MINNEAPOLIS — Caribou Coffee, the second-largest coffee chain in America after Starbucks, will close 80 underperforming stores and rebrand another 88 Caribou outlets to Peet's Coffee & Tea, just five months after the Brooklyn Center, Minn.-based company was purchased by a German company for $340 million.

Licensed and franchised Caribou locations in Nebraska will not be impacted, the company said.  Caribou has eight outlets in Nebraska, seven of them in Hy-Vee stores in Lincoln, Grand Island and Omaha, according to Caribou's website.

In a statement Monday, Caribou didn't name which stores it would be closing Sunday. Caribou will remain a chain of 468 outlets in Minnesota, the Dakotas, western Wisconsin, Iowa, Kansas, North Carolina and Denver, the Star-Tribune in Minneapolis reported.

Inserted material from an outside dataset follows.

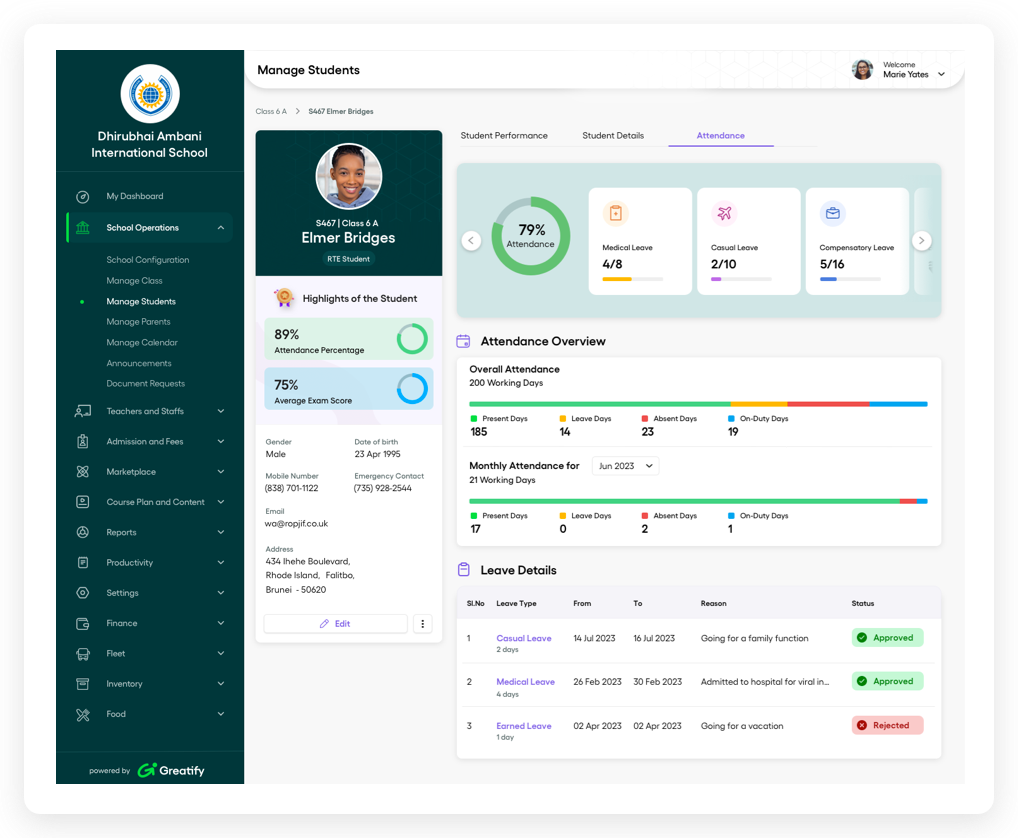Collapse the School Operations menu
Screen dimensions: 1018x838
coord(220,228)
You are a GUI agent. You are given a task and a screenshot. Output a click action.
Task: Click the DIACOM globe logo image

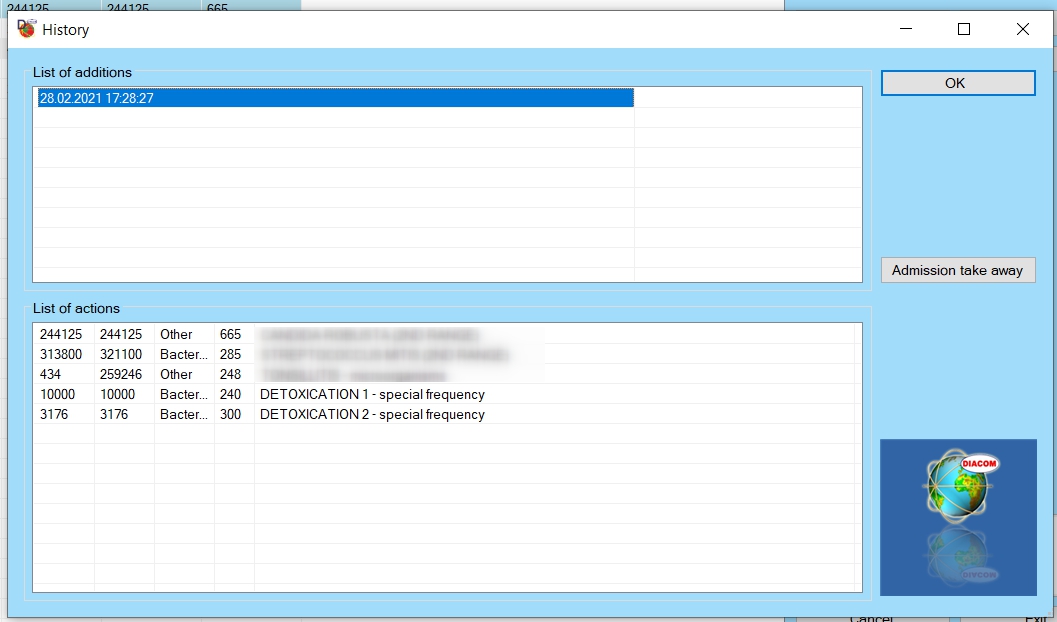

Caribou coffee houses in Ohio, Michigan, Pennsylvania, Maryland, Georgia, eastern Wisconsin and Washington, D.C., will be converted to Peet's, also owned by the German conglomerate, Joh. A. Benckiser Group.

"Over the past few months, we at Caribou have revisited our business strategy, including closely evaluating our performance by market to make decisions that best position us for long-term growth," Caribou CEO Michael Tattersfield said in a news statement.

The Benckiser Group bought Caribou in December, taking the once-publicly traded company private. Benckiser earlier in 2012 also bought California-based Peet's for almost $1 billion.

At the time it bought Caribou, Benckiser gave no indication that it planned to change strategies.

Forbes magazine speculated in December that a merger of the Caribou and Peet's brands might be likely. "To German bean-counters, it may simply not make sense in the long run to maintain two headquarters staffs and facilities for such similar businesses," Forbes reported.